I see a future for you as a CMS auditor . . . 🙂
 
it's not drug costs

That's debatable. Wasn't it brought up at ASTRO a few years ago that all of the spending on red blood cell support factors like Procrit was equivalent to what was spent on radiation therapy that year?

Even more when you consider newer targeted therapies costing 4-5 figures a month that are taken for several months at a time yielding a few months of OS or PFS benefit.
 
And who orders the Procrit? Certainly isn't the drug-maker or the patient or the insurer. The amount of EPO that was being ordered in the late 90s (with no evidence) was incredible! And who had to have restrictions to indications for Procrit to bring down costs instead of making that decision without being coerced?
 
PET for DCIS "staging" is a new low of overutilization.
 
When doctors misbehave, they get pissed that the government wants to restrict them in any way. Think about it. For majority of breast - 0 scans. For majority of prostate - 0 scans. For lung - 1 at staging, and 0 after (based on NCCN, you can get one, but it's just prognostic - doesn't change outcome). For colorectal - 1 at diagnosis. For lymphomas, 1 before tx and 1 after. For head and neck, 1 before and 1 after. Same with cervical.
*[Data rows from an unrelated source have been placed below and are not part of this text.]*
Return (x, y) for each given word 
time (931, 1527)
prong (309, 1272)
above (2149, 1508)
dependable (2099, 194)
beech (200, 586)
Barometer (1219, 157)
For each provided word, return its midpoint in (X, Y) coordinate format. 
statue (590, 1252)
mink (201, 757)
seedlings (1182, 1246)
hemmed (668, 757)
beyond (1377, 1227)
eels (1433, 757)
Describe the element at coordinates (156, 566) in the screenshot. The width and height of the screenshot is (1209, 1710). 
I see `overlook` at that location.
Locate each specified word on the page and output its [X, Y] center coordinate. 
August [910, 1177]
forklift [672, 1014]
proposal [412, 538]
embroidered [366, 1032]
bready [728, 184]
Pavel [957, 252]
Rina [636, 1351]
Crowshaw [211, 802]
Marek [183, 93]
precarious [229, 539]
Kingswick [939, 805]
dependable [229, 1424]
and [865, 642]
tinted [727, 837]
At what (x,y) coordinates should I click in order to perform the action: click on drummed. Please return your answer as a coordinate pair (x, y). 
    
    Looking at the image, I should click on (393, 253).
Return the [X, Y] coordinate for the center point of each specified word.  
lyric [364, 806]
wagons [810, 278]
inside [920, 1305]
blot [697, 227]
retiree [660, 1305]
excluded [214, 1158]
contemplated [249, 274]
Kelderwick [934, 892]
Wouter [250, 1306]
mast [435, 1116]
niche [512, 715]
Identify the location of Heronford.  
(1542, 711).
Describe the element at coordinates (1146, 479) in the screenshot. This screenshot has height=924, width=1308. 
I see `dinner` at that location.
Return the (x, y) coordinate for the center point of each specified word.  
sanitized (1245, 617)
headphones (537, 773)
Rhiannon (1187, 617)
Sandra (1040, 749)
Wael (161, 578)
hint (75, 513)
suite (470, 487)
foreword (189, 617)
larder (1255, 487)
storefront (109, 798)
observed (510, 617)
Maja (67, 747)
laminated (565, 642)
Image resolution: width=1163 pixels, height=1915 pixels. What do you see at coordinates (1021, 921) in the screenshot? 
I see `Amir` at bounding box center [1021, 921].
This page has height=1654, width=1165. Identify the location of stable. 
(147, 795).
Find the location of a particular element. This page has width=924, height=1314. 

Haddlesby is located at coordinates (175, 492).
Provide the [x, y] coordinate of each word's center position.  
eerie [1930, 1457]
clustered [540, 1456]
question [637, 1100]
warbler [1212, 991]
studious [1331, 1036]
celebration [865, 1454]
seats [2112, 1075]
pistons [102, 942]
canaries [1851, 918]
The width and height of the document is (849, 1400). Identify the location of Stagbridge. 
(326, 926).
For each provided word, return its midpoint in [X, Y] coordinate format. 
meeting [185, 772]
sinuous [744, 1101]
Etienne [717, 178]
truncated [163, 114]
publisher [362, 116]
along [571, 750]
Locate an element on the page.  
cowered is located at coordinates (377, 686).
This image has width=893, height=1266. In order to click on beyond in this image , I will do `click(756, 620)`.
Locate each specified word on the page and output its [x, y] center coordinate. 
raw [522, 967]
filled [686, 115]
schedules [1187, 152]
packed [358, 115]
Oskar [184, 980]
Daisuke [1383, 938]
I see so many patients who have like 10 of them. People don't want to do physical exams, nor do they understand that finding something on PET doesn't change the outcome (read up on lag time bias!!!). Doctors are so blind to the fact that they are the leading driver of medical costs. It's not the insureres, its not litigation, it's not drug costs, it's not Obamacare. It's the doctor's pen. It's ordering Erbitux instead of cisplatin. It's treating a bone met to 40 Gy in 16 Fx. It's using CBCT for brain cases where you are just matching to bone anyway. It's doing excisional biopsies for breast abnormalities instead of core biopsies, thereby allowing for 2 billable surgeries. It's getting PSAs on 85 year old men and then referring them to urology and rad-onc. That's what's crushing the system.

Thanks. I have to give credit to the name of the thread to whom it's due - the legendary medical oncologist, Dr. Barry Lembersky, who quietly seethed and uttered harsh cursh words about PET scans back in 2007.

Best post in this thread. Thank you SimulD.
 
Clarifications from CMS:

1. Pts have a lifetime limit of three PET/CTs per diagnosis.
2. For locally advanced cervical, breast, and melanoma malignancies you can get an initial staging PET/CT ONLY if you have clinical or laboratory data to support mets (e.g. bone pain, elevated LDH). You cannot order a PET/CT for advanced stage disease simply because there is a "high possibility of mets" without some objective evidence.

You may continue to order CT C/A/P w/ contrast after PET/CT limit is reached, though the reimbursement for this is less.